Published online by Cambridge University Press: 05 July 2014
This chapter and the next examine how medieval Europeans made use of their local ecosystems and historic consequences of those uses. The first of the pair has to do with biomass, hence with living things, and attempts an ecological understanding of primary biological production sectors in the Middle Ages. To start, agriculture and related activities are considered as anthropogenic ecosystems; sections thereafter treat medieval colonization and exploitation of natural wild ecosystems through wood cutting, hunting, and fishing. In each instance the aim is to gain a sense of operational features – how things worked – and to assess their sustainability. The following chapter will turn to non-living aspects of the environment. While chapter 4 was about change and its impact, chapters 5 and 6 treat structures, how they worked, and the extent to which they were sustainable.

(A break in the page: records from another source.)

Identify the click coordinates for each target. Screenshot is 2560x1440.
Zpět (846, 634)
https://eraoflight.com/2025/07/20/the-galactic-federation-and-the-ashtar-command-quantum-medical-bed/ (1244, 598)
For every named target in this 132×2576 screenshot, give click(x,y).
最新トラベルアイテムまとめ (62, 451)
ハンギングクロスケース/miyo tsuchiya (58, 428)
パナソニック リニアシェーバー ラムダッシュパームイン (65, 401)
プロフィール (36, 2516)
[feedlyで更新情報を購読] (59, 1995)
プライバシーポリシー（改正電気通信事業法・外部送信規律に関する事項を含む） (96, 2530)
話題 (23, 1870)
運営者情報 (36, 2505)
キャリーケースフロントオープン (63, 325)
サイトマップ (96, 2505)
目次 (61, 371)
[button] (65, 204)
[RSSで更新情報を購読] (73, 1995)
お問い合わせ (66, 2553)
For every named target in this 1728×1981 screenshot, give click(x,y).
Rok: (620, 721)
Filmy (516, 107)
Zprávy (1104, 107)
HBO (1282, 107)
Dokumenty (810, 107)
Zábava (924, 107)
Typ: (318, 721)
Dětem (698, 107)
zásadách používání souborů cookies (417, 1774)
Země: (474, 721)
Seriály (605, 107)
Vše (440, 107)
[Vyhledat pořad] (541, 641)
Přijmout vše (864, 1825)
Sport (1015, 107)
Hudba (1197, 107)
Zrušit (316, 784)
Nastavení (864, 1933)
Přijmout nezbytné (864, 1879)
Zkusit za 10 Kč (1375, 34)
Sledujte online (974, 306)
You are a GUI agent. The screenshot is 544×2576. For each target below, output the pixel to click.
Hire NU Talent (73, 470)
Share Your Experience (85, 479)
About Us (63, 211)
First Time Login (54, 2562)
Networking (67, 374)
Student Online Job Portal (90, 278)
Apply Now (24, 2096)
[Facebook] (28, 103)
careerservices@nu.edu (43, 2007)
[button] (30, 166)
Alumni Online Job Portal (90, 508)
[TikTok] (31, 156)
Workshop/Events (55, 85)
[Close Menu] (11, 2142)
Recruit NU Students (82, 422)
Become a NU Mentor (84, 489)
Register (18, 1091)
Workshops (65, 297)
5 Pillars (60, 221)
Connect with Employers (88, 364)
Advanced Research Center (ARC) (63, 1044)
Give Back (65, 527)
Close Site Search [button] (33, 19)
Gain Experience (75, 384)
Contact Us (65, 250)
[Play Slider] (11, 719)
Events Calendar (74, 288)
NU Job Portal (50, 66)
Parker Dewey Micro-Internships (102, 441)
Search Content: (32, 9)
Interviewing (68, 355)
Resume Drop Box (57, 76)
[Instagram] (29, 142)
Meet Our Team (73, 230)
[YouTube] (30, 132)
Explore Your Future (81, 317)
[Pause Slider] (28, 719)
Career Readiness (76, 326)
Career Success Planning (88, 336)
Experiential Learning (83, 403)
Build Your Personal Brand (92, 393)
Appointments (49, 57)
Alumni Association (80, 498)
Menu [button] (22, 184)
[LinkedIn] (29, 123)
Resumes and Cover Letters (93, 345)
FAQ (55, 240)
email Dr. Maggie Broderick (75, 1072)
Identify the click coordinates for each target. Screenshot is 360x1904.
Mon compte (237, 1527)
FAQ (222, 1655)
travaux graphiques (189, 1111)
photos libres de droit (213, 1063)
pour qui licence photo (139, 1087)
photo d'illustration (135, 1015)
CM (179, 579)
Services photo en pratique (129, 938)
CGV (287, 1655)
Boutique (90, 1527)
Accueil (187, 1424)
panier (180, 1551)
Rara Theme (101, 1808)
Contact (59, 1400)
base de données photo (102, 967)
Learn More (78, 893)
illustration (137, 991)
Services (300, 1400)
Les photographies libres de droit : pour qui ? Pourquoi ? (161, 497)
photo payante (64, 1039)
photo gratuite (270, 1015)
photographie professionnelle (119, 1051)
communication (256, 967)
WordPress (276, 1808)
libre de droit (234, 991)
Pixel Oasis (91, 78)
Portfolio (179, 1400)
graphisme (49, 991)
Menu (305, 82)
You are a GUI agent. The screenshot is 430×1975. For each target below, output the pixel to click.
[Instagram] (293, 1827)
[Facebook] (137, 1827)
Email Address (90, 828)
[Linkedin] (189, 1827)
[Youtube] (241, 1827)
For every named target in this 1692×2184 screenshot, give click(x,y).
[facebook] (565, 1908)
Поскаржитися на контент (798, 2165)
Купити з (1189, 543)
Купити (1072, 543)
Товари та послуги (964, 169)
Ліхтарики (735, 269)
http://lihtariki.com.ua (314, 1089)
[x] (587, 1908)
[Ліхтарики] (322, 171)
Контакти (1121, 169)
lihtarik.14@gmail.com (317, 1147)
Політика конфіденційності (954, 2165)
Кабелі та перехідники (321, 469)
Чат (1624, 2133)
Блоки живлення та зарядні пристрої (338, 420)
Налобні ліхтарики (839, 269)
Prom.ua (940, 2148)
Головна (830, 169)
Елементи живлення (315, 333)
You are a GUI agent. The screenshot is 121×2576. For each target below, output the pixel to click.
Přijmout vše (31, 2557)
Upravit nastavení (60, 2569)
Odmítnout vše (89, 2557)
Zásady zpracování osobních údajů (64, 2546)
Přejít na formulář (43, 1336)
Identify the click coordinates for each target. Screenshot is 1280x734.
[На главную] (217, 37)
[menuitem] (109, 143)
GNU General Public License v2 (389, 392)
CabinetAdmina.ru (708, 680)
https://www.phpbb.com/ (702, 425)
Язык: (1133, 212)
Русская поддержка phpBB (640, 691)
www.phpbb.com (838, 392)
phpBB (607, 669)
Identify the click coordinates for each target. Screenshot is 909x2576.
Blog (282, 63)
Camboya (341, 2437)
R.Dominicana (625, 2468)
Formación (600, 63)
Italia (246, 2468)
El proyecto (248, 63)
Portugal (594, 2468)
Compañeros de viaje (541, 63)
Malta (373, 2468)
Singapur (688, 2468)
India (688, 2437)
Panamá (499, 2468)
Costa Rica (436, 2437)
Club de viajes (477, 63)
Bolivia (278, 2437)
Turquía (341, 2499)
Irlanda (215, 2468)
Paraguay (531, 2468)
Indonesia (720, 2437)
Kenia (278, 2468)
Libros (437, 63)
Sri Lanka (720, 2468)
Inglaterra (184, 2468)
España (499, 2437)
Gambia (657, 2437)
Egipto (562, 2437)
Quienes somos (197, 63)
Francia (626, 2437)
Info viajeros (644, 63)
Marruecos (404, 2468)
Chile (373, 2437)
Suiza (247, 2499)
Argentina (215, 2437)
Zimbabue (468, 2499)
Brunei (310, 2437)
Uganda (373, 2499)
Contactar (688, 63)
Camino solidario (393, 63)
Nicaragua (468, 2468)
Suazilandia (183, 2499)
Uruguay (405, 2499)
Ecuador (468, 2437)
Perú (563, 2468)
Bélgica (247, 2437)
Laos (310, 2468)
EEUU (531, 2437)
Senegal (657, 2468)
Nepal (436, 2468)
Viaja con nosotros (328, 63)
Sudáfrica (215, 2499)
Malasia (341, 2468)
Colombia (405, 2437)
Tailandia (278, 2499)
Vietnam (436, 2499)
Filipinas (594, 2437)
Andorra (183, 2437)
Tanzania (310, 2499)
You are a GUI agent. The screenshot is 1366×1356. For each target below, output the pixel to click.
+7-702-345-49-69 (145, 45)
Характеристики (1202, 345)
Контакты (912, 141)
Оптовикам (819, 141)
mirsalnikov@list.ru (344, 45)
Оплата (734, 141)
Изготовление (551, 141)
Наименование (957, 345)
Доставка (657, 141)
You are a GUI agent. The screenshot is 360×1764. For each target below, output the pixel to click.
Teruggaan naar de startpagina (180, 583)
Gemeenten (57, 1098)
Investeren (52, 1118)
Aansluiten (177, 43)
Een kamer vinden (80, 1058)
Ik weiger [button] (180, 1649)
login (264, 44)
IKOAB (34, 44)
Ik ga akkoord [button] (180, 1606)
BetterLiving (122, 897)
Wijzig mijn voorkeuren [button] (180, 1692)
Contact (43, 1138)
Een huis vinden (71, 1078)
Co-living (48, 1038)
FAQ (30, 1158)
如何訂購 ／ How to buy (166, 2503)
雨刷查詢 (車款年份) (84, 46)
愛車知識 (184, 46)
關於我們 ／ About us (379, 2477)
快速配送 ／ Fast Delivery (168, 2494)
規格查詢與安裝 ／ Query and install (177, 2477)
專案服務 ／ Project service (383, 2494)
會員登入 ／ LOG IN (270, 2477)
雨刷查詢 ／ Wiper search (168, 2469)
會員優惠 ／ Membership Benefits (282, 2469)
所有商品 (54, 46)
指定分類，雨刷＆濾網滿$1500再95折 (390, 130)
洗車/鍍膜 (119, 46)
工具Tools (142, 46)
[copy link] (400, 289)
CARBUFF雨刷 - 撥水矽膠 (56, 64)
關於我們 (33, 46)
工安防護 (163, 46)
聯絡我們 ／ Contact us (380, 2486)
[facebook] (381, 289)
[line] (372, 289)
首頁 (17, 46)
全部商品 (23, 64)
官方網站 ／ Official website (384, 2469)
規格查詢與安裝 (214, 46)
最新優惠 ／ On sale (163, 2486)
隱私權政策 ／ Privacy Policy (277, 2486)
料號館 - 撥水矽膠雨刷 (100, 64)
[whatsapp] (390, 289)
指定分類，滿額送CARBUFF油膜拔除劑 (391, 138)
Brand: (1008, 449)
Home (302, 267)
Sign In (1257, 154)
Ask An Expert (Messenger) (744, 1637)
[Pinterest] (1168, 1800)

Sustainability in systems based on indirect solar energy
All pre-industrial societies live off solar energy from biomass production, the living materials that green plants create by photosynthesis. Agrarian societies since the Neolithic had domesticated biomass production, but their regular use of the wild world also fits the same parameters. Medieval Europeans in particular organized themselves and their colonization of nature for this purpose. Grasp of the long-run operation of medieval agroecosystems must start from thinking in metabolic terms about the whole society and its component units of production and consumption – farming households. Parts and whole alike needed sufficient and stable energy and other inputs to ensure regular outputs at sufficient rates of return without in the process generating more waste than the surrounding natural system could safely absorb.